• _CONSIGNE 1_:
Recopiez mot pour mot l'intégralité du document source sur l'enfance de Luciole au Kazakhstan.

Il semble difficile, ici, de départager fiction et réalité, inspiration strictement autobiographique. Écrit directement en français par une russophone imprégnée de culture hexagonale, le roman est également rédigé à la troisième personne. Comment savoir, dès lors, dans quelle mesure « Luciole » s’inspire de l’auteure ? Nous suivons en tous cas l’enfance de l’héroïne, petite fille aimée, et aimante, très proche d’un père qu’elle accompagne à la chasse, d’une mère légèrement délaissée, et d’un petit frère qui deviendra architecte.

Issue d’un bon milieu, grande lectrice, la jeune Luciole aime à parcourir les grands espaces d’un pays, méconnu, auquel elle rend une sorte d’hommage distanciée. « Trou perdu d’un pays sans foi ni loi  » (p. 147), le Kazakhstan est toutefois tendrement évoqué, avec une précision quasi ethnologique, notamment lorsque l’auteur raconte un repas, sous la yourte, en compagnie des autochtones.

• _DONNÉES ENREGISTRÉES_:
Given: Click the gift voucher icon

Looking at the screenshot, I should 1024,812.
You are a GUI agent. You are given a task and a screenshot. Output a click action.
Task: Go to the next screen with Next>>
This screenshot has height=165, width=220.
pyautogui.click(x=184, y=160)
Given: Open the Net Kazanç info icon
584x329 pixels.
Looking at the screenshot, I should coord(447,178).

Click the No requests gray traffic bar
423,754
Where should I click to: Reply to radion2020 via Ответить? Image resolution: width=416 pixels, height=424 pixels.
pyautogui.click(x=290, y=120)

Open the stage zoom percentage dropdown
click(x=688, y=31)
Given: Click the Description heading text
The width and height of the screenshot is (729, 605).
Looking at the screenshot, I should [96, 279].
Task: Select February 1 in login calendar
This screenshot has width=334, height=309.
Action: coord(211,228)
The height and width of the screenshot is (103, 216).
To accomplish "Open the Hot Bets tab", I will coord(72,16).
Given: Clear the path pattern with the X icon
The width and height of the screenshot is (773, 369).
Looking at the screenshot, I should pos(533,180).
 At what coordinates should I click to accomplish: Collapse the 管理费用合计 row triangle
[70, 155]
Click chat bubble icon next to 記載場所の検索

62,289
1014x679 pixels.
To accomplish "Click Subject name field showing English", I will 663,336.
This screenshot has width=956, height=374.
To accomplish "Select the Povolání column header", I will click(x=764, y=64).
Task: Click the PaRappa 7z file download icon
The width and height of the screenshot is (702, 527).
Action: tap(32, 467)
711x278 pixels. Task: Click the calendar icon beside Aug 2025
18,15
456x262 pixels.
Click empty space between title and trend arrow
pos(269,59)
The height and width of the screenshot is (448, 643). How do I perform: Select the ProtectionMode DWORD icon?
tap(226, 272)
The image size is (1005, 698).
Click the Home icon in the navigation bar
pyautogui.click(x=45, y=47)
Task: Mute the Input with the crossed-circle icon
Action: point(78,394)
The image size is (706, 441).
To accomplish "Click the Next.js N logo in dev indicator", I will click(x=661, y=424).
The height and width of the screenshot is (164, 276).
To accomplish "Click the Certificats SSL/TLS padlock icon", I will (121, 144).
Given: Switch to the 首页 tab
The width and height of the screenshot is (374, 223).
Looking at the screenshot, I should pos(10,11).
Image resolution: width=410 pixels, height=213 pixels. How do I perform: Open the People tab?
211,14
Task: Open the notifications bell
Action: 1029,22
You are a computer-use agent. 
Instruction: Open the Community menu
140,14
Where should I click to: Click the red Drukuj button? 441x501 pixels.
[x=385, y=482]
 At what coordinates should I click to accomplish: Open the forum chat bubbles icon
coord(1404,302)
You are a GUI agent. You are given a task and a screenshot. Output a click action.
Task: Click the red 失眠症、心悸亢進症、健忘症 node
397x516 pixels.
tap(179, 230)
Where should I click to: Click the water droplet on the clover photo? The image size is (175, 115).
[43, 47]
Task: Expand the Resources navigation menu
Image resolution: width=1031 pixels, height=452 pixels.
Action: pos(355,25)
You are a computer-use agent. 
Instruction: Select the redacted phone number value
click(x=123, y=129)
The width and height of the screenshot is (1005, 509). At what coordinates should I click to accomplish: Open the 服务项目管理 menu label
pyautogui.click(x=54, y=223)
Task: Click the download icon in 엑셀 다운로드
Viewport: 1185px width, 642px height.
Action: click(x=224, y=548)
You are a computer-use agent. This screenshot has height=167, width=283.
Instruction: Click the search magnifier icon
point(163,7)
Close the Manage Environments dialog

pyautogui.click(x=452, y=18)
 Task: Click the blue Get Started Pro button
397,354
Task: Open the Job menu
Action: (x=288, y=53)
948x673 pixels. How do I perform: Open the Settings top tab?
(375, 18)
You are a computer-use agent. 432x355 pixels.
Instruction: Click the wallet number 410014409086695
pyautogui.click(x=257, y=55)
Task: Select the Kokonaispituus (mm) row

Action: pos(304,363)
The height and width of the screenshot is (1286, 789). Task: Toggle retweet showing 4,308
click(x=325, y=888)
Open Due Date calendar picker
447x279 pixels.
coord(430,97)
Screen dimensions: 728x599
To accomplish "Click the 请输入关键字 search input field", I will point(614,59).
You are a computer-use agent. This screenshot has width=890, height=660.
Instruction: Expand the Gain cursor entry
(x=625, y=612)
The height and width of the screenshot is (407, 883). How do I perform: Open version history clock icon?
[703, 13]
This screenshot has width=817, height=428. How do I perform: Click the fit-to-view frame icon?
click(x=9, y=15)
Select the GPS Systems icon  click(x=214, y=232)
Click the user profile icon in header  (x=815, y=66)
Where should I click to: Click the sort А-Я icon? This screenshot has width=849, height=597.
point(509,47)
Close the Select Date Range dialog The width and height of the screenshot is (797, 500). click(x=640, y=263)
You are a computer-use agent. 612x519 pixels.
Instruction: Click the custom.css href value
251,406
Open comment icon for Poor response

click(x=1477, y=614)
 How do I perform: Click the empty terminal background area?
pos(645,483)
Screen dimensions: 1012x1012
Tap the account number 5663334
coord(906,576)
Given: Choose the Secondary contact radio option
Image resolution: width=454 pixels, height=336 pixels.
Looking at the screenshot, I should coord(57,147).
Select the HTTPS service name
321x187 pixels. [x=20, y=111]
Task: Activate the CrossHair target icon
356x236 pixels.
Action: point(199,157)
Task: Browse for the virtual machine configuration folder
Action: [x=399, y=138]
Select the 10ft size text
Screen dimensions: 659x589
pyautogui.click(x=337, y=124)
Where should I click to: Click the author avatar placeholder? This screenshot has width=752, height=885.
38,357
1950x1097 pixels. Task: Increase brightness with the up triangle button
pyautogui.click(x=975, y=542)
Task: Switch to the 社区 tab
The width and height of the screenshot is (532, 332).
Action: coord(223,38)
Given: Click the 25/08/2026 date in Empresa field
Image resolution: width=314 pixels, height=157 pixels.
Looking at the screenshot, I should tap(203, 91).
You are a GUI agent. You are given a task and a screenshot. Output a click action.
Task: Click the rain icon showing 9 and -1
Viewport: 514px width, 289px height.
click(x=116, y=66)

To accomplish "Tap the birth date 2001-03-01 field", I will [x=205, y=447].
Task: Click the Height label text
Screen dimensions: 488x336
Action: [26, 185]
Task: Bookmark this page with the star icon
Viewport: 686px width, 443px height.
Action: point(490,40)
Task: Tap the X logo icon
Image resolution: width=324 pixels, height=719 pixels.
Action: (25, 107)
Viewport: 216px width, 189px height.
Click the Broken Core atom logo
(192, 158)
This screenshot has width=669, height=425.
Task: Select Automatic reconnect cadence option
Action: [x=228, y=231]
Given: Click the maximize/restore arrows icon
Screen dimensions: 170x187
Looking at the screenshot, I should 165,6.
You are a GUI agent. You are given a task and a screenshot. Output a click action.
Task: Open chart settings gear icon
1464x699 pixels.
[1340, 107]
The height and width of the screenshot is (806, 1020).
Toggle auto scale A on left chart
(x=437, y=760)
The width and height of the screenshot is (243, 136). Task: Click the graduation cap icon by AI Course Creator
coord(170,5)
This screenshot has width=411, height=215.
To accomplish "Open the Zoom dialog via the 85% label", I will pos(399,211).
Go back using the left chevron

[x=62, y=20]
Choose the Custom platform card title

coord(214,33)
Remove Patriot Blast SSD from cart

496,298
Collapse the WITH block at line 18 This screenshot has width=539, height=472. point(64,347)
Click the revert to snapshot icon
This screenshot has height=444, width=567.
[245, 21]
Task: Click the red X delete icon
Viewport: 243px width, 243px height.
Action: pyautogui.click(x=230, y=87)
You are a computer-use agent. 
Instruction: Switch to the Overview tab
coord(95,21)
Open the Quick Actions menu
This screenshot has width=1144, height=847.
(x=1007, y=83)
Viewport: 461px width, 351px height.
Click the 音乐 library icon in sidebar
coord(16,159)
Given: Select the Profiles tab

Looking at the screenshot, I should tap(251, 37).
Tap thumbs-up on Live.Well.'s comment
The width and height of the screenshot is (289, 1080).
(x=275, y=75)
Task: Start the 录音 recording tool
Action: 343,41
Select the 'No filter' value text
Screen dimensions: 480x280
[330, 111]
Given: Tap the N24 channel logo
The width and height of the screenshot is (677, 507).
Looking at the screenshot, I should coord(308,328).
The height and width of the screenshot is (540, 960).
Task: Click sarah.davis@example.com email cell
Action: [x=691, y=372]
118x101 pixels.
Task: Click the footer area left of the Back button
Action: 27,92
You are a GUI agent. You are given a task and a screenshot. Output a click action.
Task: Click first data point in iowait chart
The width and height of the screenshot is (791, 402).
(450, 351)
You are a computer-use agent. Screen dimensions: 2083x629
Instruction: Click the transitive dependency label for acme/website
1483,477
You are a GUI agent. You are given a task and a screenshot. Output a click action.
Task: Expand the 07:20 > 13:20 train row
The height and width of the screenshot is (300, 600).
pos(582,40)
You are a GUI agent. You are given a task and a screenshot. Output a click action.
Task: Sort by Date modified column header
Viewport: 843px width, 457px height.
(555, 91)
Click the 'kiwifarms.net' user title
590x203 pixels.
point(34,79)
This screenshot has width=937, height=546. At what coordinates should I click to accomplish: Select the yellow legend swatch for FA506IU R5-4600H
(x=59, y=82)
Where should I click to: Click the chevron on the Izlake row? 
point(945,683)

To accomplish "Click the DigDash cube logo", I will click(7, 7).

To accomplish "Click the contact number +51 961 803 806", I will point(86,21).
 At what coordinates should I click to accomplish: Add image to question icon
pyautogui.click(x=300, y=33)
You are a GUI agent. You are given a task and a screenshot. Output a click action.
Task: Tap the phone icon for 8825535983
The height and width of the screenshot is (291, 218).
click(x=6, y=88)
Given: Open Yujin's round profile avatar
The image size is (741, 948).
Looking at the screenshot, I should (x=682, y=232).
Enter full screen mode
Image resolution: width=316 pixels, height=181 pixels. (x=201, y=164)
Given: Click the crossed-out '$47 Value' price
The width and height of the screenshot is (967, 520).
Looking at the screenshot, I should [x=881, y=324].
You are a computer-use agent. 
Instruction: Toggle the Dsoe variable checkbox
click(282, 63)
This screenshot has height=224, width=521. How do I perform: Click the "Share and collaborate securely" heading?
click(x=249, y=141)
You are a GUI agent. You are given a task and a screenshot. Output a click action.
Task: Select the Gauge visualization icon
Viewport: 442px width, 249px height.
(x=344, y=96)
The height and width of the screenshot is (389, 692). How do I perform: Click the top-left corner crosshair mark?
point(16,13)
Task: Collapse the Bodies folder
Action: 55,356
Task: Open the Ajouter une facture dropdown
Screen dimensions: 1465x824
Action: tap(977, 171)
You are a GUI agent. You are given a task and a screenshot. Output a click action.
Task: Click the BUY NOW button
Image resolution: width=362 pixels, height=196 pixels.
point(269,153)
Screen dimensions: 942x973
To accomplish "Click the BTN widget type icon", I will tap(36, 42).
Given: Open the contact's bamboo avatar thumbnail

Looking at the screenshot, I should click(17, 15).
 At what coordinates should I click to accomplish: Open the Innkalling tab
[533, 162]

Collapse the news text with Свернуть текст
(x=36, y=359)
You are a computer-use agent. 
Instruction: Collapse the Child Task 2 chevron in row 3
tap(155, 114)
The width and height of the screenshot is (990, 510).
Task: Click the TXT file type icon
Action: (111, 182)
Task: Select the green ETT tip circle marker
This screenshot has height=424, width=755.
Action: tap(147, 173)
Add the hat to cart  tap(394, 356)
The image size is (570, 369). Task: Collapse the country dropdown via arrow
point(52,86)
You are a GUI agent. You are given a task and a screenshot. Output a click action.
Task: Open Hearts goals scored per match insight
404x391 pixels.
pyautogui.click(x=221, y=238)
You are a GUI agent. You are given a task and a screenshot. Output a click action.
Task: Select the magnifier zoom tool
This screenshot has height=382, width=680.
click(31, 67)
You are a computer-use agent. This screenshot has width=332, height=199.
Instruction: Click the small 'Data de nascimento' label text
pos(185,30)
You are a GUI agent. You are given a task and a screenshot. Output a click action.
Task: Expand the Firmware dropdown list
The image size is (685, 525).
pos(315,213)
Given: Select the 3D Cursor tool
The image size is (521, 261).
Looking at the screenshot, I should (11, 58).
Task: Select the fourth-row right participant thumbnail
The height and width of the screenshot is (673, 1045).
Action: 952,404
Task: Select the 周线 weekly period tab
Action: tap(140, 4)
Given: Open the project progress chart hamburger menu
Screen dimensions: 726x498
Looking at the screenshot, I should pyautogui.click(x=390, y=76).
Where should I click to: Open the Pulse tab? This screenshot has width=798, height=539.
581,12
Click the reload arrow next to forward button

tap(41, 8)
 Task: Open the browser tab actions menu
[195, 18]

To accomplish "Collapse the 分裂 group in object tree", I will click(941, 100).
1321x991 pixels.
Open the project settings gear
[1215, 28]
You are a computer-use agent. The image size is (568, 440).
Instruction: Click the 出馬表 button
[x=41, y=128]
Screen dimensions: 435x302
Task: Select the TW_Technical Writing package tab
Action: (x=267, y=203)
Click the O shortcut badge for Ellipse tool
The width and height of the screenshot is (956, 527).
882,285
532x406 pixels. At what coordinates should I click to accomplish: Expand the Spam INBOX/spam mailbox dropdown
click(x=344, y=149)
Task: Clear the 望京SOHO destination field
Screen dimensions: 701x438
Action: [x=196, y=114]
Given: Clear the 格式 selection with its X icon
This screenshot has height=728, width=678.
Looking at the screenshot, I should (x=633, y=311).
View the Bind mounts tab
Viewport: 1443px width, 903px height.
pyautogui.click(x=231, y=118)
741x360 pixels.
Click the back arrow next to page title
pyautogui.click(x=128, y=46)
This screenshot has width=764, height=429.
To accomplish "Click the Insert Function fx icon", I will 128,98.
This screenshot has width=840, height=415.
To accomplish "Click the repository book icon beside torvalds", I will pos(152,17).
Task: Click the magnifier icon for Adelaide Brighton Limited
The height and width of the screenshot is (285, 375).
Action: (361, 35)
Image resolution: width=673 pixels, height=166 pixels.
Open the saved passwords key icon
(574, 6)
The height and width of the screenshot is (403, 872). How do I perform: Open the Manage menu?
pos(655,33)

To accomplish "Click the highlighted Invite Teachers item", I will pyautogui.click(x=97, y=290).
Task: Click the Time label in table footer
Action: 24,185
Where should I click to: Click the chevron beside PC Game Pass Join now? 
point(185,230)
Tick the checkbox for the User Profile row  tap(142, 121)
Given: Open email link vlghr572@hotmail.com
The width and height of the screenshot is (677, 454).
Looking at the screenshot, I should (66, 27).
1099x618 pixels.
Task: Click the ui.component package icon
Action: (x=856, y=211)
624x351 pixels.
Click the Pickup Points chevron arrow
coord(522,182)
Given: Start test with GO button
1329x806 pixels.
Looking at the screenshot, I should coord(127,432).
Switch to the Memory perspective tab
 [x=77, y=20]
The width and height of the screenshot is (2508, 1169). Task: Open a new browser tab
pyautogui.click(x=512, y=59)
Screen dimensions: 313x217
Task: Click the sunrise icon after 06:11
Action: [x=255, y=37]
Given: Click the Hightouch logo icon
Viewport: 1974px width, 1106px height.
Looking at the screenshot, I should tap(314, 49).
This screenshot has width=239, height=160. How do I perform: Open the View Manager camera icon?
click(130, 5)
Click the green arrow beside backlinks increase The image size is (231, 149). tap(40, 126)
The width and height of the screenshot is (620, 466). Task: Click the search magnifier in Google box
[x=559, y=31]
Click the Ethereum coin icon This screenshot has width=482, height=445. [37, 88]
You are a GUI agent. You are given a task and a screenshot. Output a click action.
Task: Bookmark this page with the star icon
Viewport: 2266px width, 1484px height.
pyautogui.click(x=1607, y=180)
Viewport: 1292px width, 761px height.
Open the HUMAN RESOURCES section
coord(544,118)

• _CONSIGNE 2_:
Transformez en liste numérotée les lignes des enregistrements qui vont de la ligne contenant « 711x278 pixels. Task: Click » à la ligne contenant « will (121, 144). », ces deux lignes comprises. Omettez les lignes vides et ne donnez que cette liste.

• _RÉSULTAT 1_:
Il semble difficile, ici, de départager fiction et réalité, inspiration strictement autobiographique. Écrit directement en français par une russophone imprégnée de culture hexagonale, le roman est également rédigé à la troisième personne. Comment savoir, dès lors, dans quelle mesure « Luciole » s’inspire de l’auteure ? Nous suivons en tous cas l’enfance de l’héroïne, petite fille aimée, et aimante, très proche d’un père qu’elle accompagne à la chasse, d’une mère légèrement délaissée, et d’un petit frère qui deviendra architecte.

Issue d’un bon milieu, grande lectrice, la jeune Luciole aime à parcourir les grands espaces d’un pays, méconnu, auquel elle rend une sorte d’hommage distanciée. « Trou perdu d’un pays sans foi ni loi  » (p. 147), le Kazakhstan est toutefois tendrement évoqué, avec une précision quasi ethnologique, notamment lorsque l’auteur raconte un repas, sous la yourte, en compagnie des autochtones.

• _RÉSULTAT 2_:
1. 711x278 pixels. Task: Click the calendar icon beside Aug 2025
2. 18,15
3. 456x262 pixels.
4. Click empty space between title and trend arrow
5. pos(269,59)
6. The height and width of the screenshot is (448, 643). How do I perform: Select the ProtectionMode DWORD icon?
7. tap(226, 272)
8. The image size is (1005, 698).
9. Click the Home icon in the navigation bar
10. pyautogui.click(x=45, y=47)
11. Task: Mute the Input with the crossed-circle icon
12. Action: point(78,394)
13. The image size is (706, 441).
14. To accomplish "Click the Next.js N logo in dev indicator", I will click(x=661, y=424).
15. The height and width of the screenshot is (164, 276).
16. To accomplish "Click the Certificats SSL/TLS padlock icon", I will (121, 144).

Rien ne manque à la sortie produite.